Mentre scriviamo i tifosi della Juventus aspettano invano che Agnelli esca dalla doccia nella quale dev’essersi chiuso ieri a piangere, e dica loro qualcosa. Di sinistra, di destra, qualsiasi cosa. Come ha fatto il proprietario del Liverpool, John W. Henry, in un contrito videomessaggio nel quale recita un mea culpa totale: “Scusate, ho sbagliato, è tutta colpa mia, vi ho deluso”. In Italia Agnelli, l’attuale presidente bianconero non più presidente dell’Eca e chissà se ancora vicepresidente della Superlega, troneggia su un paio di prime pagine nazionali con un’intervista resa evidentemente prima che tutto implodesse, con uno straniante effetto ritardante: “Tra di noi c’è un patto di sangue, la Superlega andrà avanti al 100%”.

“Andrea, tutto bene lì dentro?”
“Un attimo, ho tagliato le cipolle, dammi ancora un minuto…”
“Ma che gli dico a questi? Si fa ‘sta Superlega?”
Ma quale Superlega… è tutto finito…
(rumore di sciacquone in sottofondo)

Non pervenute, finora, dichiarazioni di Buffon, o di Handanovic, o di Romagnoli. Capitani, loro capitani.

E’ come se l’Italia, che pure s’è imbarcata nell’avventura investendo il blasone di Juve, Inter e Milan, non concepisse l’idea di non pensarsi furbetta, astuta, scaltra. Senza rendersi conto d’apparire invece come la solita periferia dell’impero, accessoria, cialtrona e poco credibile. Un riflesso condizionato di subalternità: non possiamo fare a meno della mediocrità, persino quando serve a salvarci la pelle o perlomeno la reputazione.

I comunicati ufficiali con i quali i club italiani alla snocciolata si tirano fuori dal fosso sono esemplari: burocratici, freddi, impauriti. Quello dell’Inter sembra scritto da un ente terzo, un notaio che prende visione della figuraccia e la vidima.

Il Corriere della Sera Roma, tradendo un ottimismo un po’ sospetto, scrive stamattina che “la Roma guadagna ora un posto di rilievo nella Lega calcio, ormai spaccata dopo il tradimento delle tre big del Nord. Si ricollega, soprattutto, a un sentimento popolare di fierezza che era stato completamente perduto”.  Per il Corriere “la Roma non si è fatta trattare come una seconda scelta o come un premio di consolazione”.

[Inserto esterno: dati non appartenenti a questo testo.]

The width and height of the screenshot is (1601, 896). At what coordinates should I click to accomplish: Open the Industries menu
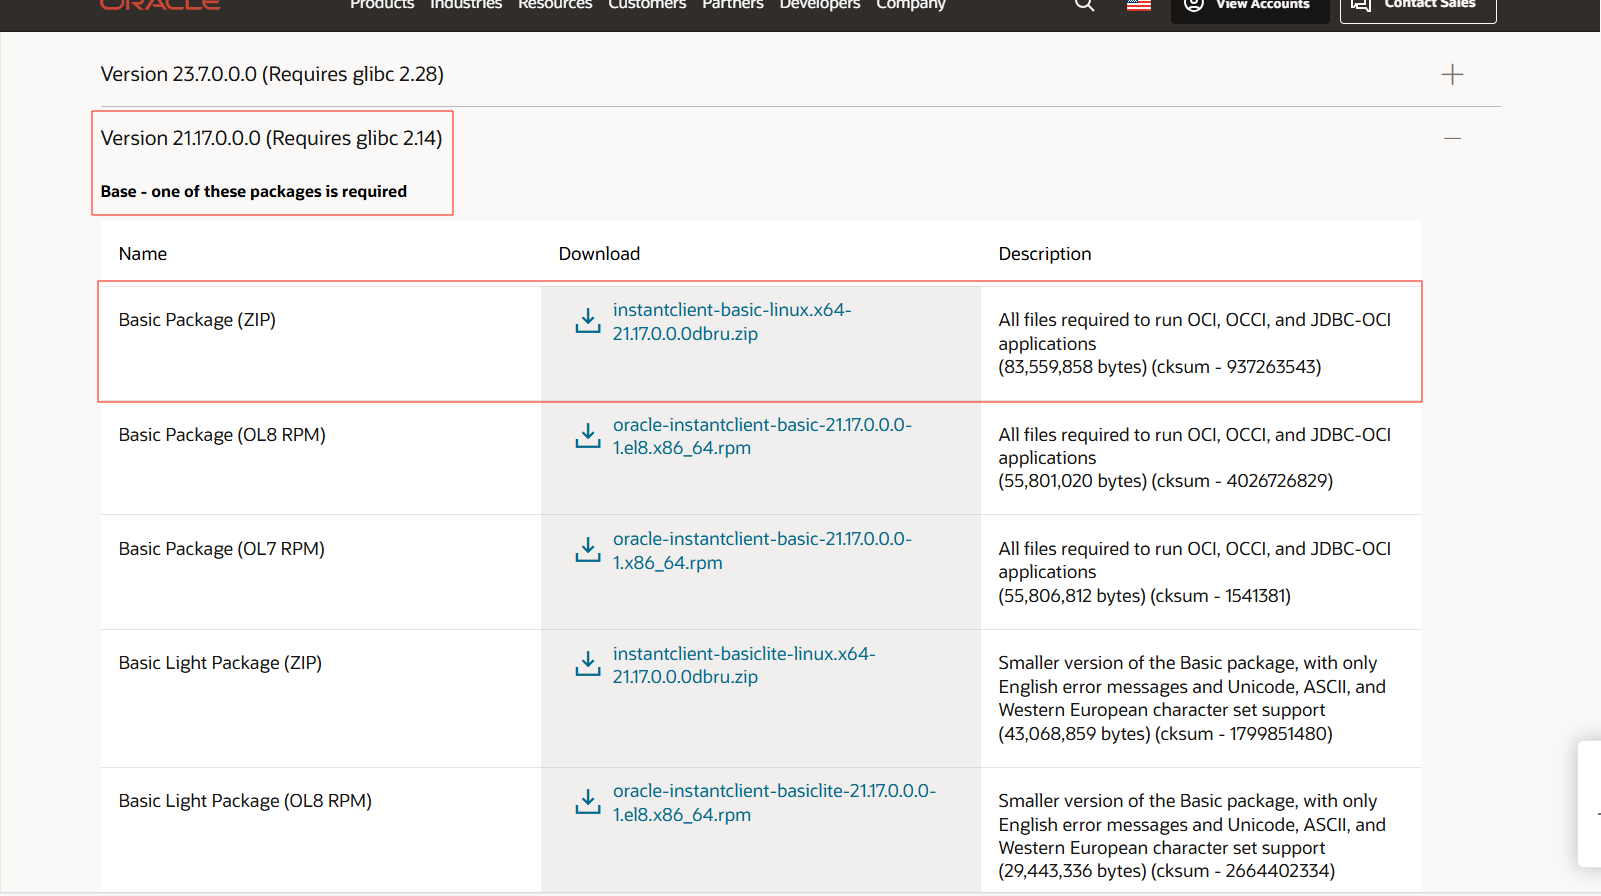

Ce la possiamo anche raccontare così, certo. E’ rinfrancante. Basta non perpetuare l’avvilente confronto con gli inglesi. Il richiamo alla “fierezza popolare”, a guardare Oltremanica, è imbarazzante.

Gli inglesi – tutti, dai giocatori, alla stampa, ai tifosi, alla politica, alla Corona (il principe William, terzo in linea di successione al trono britannico, ha saltato la neutralità della Casa Reale negli affari mondani per esprimere la sua indignazione) – hanno scatenato una rabbia istintiva che in poche ore ha capottato le velleità di Brexit dei “big six”, dei sei club in Superlega, lasciando un cratere fumante.

In Italia hanno osato chiedere conto a Pirlo di questo sconvolgimento sistemico, di cui pure il suo presidente è tra i macchinatori. Pirlo ha serrato lo sguardo come il nonno di Heidi, e ha chiarito a tutti che il calcio made in Italy esportabile è ancora quello delle tre scimmiette che non vedono non sentono e non parlano. Al raccolto delle figuracce siamo impareggiabili, però.